Charlie: Bei 01:36 hat man zunächst den Blick des Hundes, bevor die Kamera den Hund zeigt. Das hat etwas sehr Beruhigendes, etwas Neugieriges. Gerade in diesem Jahr der Isolation ist das sogenannte Gassi-Gehen ja zu einem wichtigen Fixpunkt für viele Menschen geworden. Ein guter Grund, in Kontakt zur Außenwelt zu bleiben.

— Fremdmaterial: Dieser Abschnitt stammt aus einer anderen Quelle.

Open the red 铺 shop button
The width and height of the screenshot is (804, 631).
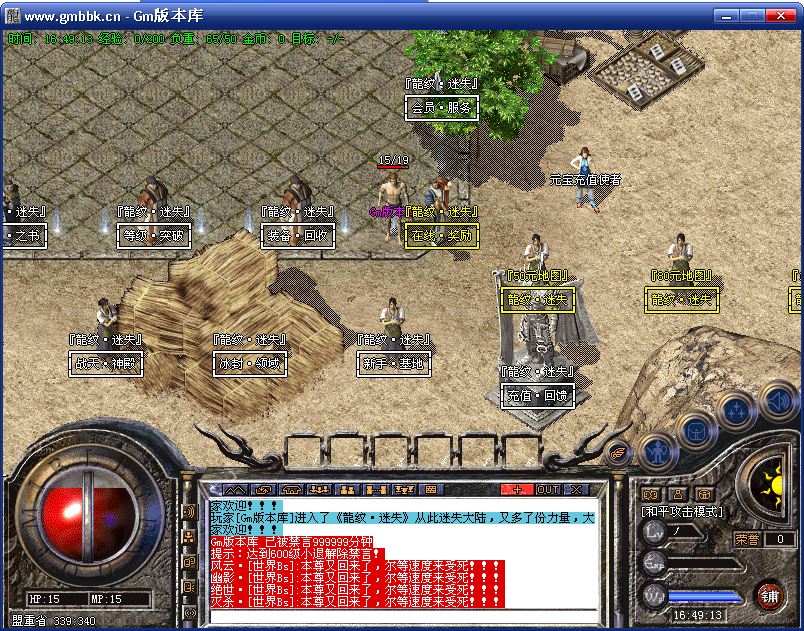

Till: Anderer Punkt: In diesem Dunstkreis spielt Fragmentierung eine große Rolle, im ästhetischen Sinn. Musikalisch drückt sich durch die Prominenz des Samplings aus, textlich durch die assoziativen Sprünge. Die Videos von Navy Blue wirken dementsprechend auch wie ein Fragment, als hätte man einige Stunden aus dem Leben gerissen. Die Dokumentation dieser Fragmente, ist ein Weg, sich Zugang zum eigenen Leben zu verschaffen.
Charlie: Trotzdem ist daran nichts zufällig. Die Bildausschnitte sind sehr spezifisch ausgewählt, die Farbtöne sehr kohärent.
Till: Zum Abschluss möchte ich ein Kompliment für den lowkey großartigen Drip aussprechen.